So what happens when a normal Linux user or system administrator forgets the system’s root password? Please note that changing the root password is different from resetting the root password.
During such incidences, you might think you have reached rock bottom and even think about re-installing your Ubuntu system. However, this article guide is here to prescribe the ultimate pain killer for this headache.
Reset Forgotten Root Password in Ubuntu
The solution to this problem entails restarting your Ubuntu system, accessing the Grub boot loader menu, and booting into the Ubuntu system from the recovery mode.
Therefore, restart your Ubuntu-powered machine, and once the computer’s screen dims, continuously press the keyboard’s
[Shift] keys until you are redirected to a Grub menu screen.
From the provided GNU Grub Menu screen capture, you will see a number of menu options. Use the keyboard’s
[down] arrow keys to navigate to the Advanced Options for Ubuntu segment.
[Enter] on your keyboard and you will be redirected to another Grub window and here choose the menu option that will direct you to Ubuntu (recovery mode).
Wait a few seconds for the dashing black screen to complete its execution. Another display screen with several menu options will appear.
Navigate to the menu option root Drop to root shell prompt and hit
[Enter] on your keyboard.
At the bottom of this display window, you will be presented with a command-line interface with direct access to the root shell prompt.
The next step is to remount the root filesystem partition
(/) with write access. Its default access partition is read-only.
# mount -rw -o remount /
From here, you can now comfortably reset the root password and even username if you wish. Before you can reset the root password, you need to be able to identify the user associated with it.
# ls /home
After you identify the root user, use the following command syntax to reset the associated root password:
# passwd username
We can now change the root password by referencing the above syntax.
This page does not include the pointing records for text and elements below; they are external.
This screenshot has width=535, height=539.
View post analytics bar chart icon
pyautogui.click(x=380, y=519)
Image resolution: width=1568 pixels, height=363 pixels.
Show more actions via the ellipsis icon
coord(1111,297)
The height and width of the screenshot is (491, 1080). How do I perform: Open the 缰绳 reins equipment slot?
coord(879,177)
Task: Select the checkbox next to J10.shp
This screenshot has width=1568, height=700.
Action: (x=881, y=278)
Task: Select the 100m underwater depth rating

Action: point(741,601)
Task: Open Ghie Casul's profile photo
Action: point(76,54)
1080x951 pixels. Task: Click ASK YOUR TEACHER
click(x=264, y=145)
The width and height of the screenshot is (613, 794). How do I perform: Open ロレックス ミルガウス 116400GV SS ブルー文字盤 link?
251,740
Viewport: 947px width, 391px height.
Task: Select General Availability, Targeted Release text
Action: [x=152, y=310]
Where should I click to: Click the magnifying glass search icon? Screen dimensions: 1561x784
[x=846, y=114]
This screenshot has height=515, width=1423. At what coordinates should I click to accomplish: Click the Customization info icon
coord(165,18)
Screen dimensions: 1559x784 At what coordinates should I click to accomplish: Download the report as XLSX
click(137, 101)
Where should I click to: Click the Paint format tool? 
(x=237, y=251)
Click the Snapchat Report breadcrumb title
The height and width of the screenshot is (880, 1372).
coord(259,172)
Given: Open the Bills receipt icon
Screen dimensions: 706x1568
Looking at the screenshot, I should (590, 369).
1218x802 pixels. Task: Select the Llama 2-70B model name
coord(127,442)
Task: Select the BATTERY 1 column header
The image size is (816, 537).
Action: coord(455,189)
You will be prompted twice to enter and re-confirm the new root password you wish to use.
From here, you will have achieved the ultimate hack into resetting the root user password on your Ubuntu system.
Key in exit on the console and hit
[Enter] on your keyboard. You will again find yourself on the Recovery Menu window. Choose the menu option to Resume normal boot.
Ignore any graphics mode compatibility warning as a complete system reboot will fix it.
Based on the root password you set, you should be able to comfortably re-enter your Ubuntu system as an admin/root user.
With this article guide, you do not have to worry about losing control of your root privileges on an Ubuntu system as you can easily regain it from the article’s simplified step-by-step instructions.
5 thoughts on “How to Reset Forgotten Root Password in Ubuntu”
So without specifying the Ubuntu disc partition, I presume this will destroy my entire system. Got 3 boot UEFI systems. Or doesn’t it matter?
This solution doesn’t work anymore. The drop to a root shell in recovery now asks for the root password!
Maybe you could provide screenshots of the steps you followed? Also which Ubuntu version are you using? Is it 20.04 LTS? The latest stable version?
So anyone can gain control over my root privileges using the above hack???
Are there any means to prevent it?
The best preventive measure against such a hack scenario is to encrypt your entire drive or filesystem folders and directories that hold critical data. This way, none of your data gets compromised.